Issue 26, 2019

A novel strategy for the synthesis of highly stable ternary SiOx composites for Li-ion-battery anodes

Abstract

SiOx is a promising anode material for lithium-ion batteries (LIBs) due to its relatively high capacity. Nevertheless, the poor conductivity and large volume expansion of SiOx upon Li+ insertion/extraction limit its application. Herein, a novel strategy for preparing ternary Ni/SiOx/nitrogen-doped carbon (NSC) composites has been developed through in situ transformation of a Ni3Si2O5(OH)4/nitrogen-doped carbon precursor derived from dried bamboo leaves.

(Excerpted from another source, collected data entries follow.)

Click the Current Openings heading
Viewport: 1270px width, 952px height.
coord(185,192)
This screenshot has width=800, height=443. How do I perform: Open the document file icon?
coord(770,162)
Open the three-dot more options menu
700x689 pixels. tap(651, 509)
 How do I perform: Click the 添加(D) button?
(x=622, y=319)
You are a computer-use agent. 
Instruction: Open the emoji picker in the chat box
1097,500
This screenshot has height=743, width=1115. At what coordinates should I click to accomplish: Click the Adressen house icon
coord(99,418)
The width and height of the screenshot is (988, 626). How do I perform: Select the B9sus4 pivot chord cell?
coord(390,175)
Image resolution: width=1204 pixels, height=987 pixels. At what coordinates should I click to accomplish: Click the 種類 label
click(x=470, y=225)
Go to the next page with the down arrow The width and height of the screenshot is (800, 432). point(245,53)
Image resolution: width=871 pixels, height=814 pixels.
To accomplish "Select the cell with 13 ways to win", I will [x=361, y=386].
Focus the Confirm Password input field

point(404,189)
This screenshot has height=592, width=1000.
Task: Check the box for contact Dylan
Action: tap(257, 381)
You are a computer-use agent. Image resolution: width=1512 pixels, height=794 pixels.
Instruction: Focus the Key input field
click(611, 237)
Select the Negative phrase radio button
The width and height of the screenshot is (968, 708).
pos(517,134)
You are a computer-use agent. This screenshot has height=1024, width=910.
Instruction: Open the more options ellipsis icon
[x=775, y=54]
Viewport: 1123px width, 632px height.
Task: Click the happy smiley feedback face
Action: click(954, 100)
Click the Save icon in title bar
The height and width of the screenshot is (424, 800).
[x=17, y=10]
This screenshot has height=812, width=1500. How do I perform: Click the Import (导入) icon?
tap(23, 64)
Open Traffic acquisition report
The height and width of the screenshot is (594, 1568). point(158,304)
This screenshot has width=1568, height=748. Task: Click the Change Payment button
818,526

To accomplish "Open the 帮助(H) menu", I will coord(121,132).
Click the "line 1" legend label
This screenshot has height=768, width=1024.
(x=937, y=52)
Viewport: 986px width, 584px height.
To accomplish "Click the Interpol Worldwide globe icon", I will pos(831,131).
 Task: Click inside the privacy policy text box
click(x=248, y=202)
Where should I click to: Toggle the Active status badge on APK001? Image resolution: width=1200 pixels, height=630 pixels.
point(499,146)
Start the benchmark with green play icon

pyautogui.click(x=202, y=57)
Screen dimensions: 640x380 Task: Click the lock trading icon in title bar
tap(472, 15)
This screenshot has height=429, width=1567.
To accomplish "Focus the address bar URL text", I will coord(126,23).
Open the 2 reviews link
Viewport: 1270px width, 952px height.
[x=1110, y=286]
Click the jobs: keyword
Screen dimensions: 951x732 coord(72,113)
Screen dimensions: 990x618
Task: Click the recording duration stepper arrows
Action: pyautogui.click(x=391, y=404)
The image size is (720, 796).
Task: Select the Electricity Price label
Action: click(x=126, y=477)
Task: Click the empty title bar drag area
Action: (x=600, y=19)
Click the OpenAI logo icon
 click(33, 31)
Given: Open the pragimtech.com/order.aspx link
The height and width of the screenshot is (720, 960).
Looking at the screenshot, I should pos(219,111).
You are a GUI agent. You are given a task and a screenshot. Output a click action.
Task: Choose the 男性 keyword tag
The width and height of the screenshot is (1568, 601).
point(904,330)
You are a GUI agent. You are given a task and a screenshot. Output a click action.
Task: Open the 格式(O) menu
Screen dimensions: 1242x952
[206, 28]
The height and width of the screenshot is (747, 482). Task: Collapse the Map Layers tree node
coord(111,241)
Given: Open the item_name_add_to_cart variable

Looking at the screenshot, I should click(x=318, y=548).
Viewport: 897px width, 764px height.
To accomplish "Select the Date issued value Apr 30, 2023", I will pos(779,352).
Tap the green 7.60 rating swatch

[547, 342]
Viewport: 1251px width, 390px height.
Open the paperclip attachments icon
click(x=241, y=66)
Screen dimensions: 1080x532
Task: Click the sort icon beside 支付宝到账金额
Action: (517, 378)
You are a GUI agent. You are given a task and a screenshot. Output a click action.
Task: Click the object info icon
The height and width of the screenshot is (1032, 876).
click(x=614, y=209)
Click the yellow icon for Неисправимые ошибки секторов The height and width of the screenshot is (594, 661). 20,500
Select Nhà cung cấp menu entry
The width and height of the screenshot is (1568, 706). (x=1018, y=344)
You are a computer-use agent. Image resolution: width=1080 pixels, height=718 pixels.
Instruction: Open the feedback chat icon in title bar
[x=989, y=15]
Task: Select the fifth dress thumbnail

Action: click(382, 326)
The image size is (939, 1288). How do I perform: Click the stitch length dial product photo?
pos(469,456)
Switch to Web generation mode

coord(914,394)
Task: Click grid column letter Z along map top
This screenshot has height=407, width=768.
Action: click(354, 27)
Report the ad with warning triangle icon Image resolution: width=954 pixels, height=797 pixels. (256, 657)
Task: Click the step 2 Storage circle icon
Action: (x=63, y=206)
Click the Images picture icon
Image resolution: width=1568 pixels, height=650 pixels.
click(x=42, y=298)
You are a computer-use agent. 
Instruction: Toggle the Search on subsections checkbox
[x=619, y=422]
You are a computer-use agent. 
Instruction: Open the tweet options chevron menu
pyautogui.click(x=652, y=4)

The 3D interconnected SiOx/nitrogen-doped carbon (SC) framework provides sufficient void spaces for relieving the volume change during the lithiation process while facilitating electrolyte infiltration and lithium ion diffusion processes. The growth of uniform Ni nanoparticles (NPs) on the surface of the SC matrix restricts the formation of cracks, reduces volume expansion during the lithiation process, and effectively improves the electrical conductivity of SiOx. The optimized sample delivers a high discharge capacity of 864.6 mA h g−1 after 70 cycles at 200 mA g−1 and a superior rate capability of 289.8 mA h g−1 at 10 A g−1. The electrode delivers a capacity of 427.6 mA h g−1 even at 5 A g−1 after 1000 cycles along with outstanding capacity retention (∼100%). Our method provides insight into the utilization of biomass towards high performance energy storage through simple and low-cost procedures.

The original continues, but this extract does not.